Scan the material below for the string "under". Report every line that has it.

Exercise data:
○ ○ ○ ○ ○

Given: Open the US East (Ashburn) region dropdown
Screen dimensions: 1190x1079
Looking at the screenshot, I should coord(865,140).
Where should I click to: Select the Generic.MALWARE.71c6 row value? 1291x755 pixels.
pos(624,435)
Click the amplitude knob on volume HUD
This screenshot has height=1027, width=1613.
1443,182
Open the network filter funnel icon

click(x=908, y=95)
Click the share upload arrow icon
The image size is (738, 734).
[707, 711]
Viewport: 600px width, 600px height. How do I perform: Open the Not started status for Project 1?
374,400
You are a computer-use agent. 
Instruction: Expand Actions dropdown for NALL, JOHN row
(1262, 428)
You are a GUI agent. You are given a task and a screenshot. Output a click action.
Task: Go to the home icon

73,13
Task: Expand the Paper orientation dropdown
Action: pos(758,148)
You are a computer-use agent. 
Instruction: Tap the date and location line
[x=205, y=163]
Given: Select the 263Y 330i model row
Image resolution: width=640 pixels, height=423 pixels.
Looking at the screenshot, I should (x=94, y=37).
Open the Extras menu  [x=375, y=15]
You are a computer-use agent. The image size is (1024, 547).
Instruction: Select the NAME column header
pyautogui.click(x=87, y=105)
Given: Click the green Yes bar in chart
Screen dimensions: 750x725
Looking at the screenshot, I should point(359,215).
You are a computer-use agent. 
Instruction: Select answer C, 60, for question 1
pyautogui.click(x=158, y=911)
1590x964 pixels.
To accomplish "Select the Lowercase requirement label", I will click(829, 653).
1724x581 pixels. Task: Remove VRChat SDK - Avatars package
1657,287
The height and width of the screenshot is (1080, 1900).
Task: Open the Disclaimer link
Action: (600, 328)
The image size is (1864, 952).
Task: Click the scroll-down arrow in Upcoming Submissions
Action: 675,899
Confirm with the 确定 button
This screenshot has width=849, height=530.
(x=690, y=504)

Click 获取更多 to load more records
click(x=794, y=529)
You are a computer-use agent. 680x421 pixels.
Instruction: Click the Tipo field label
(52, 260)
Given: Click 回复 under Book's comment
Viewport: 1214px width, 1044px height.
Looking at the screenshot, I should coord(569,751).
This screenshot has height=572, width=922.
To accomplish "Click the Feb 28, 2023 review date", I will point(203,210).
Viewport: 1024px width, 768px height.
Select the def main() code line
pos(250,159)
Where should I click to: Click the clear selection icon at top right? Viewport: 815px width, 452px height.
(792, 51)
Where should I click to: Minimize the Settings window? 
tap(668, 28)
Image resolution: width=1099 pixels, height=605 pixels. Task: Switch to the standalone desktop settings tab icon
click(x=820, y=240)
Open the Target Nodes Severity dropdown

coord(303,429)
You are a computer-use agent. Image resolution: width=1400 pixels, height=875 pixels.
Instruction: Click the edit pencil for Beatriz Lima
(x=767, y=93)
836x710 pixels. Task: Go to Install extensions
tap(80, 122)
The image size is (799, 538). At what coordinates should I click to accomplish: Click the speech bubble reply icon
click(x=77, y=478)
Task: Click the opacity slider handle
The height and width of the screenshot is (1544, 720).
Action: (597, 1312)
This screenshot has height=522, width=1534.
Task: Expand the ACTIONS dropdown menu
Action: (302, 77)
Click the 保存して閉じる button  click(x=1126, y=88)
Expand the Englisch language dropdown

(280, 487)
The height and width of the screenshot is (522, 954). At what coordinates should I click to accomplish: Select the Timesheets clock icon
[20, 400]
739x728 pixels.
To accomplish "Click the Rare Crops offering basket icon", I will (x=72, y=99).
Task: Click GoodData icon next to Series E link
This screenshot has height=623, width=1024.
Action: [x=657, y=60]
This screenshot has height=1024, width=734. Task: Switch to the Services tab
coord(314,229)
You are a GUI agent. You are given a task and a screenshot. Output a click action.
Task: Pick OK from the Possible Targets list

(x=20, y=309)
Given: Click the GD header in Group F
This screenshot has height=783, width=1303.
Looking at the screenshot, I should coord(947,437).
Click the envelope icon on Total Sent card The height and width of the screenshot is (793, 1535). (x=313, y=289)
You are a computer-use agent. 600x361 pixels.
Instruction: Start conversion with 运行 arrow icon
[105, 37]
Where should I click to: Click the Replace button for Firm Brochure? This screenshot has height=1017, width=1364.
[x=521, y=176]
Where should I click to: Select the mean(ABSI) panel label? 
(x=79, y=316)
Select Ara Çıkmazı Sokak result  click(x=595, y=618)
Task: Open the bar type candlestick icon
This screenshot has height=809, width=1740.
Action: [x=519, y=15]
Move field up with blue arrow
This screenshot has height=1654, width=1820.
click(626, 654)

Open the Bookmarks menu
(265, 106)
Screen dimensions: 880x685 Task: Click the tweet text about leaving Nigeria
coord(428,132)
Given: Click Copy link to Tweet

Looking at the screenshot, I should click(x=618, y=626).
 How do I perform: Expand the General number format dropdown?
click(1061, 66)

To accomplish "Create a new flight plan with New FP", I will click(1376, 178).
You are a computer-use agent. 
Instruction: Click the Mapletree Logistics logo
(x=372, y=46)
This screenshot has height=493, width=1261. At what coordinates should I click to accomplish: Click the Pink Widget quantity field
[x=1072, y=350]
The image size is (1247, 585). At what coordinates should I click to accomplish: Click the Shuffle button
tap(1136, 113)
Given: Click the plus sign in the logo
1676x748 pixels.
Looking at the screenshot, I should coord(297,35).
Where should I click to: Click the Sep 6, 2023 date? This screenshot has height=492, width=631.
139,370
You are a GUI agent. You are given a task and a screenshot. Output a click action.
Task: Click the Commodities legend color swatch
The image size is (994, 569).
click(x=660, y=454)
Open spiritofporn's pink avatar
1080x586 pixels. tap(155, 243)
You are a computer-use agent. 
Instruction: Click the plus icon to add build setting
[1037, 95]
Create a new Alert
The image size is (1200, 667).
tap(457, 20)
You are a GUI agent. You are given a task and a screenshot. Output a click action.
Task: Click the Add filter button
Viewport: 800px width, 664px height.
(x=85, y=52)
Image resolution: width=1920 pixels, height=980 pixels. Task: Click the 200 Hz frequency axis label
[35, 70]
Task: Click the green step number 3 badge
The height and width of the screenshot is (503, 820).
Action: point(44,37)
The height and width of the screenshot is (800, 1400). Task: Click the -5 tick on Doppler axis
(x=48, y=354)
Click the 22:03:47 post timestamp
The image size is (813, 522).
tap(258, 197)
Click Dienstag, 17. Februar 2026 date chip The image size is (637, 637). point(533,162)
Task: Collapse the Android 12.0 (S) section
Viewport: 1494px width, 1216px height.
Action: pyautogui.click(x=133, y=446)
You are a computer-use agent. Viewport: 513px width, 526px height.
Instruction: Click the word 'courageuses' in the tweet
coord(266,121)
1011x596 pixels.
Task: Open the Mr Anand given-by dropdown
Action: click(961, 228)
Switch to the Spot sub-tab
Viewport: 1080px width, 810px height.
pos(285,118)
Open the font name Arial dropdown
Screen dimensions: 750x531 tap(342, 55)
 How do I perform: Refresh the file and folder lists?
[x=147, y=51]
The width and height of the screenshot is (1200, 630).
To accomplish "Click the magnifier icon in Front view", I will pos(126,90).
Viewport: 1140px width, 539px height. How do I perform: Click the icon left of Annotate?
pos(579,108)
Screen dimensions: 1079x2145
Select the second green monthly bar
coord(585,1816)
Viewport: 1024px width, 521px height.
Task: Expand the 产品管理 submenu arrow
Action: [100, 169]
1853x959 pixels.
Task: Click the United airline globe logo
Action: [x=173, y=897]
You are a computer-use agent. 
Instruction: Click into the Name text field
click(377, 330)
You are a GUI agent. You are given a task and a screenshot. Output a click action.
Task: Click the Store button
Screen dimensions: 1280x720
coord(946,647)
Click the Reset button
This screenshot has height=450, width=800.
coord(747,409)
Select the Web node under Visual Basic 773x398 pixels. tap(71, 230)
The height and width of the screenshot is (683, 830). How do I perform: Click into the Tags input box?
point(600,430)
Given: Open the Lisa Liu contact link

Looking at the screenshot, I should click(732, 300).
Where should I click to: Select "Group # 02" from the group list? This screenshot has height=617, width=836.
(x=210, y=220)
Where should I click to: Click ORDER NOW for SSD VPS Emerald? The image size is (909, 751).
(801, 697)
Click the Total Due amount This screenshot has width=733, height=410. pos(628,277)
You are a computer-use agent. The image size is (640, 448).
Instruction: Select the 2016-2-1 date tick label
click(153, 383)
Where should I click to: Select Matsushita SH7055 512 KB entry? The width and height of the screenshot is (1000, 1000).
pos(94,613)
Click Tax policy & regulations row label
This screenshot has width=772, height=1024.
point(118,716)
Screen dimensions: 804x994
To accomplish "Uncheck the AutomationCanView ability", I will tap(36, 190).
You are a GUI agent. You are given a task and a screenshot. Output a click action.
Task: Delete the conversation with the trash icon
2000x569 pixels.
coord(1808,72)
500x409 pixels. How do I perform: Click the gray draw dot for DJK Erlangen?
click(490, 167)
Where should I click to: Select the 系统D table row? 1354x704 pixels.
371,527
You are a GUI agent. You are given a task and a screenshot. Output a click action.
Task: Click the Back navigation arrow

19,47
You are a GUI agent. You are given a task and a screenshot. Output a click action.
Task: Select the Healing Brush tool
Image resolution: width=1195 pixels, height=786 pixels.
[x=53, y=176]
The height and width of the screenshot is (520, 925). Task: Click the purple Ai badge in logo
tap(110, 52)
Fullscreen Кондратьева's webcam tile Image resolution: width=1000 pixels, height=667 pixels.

○ ○ ○ ○ ○

Answer to the exercise:
Given: Click 回复 under Book's comment
Select the Web node under Visual Basic 773x398 pixels. tap(71, 230)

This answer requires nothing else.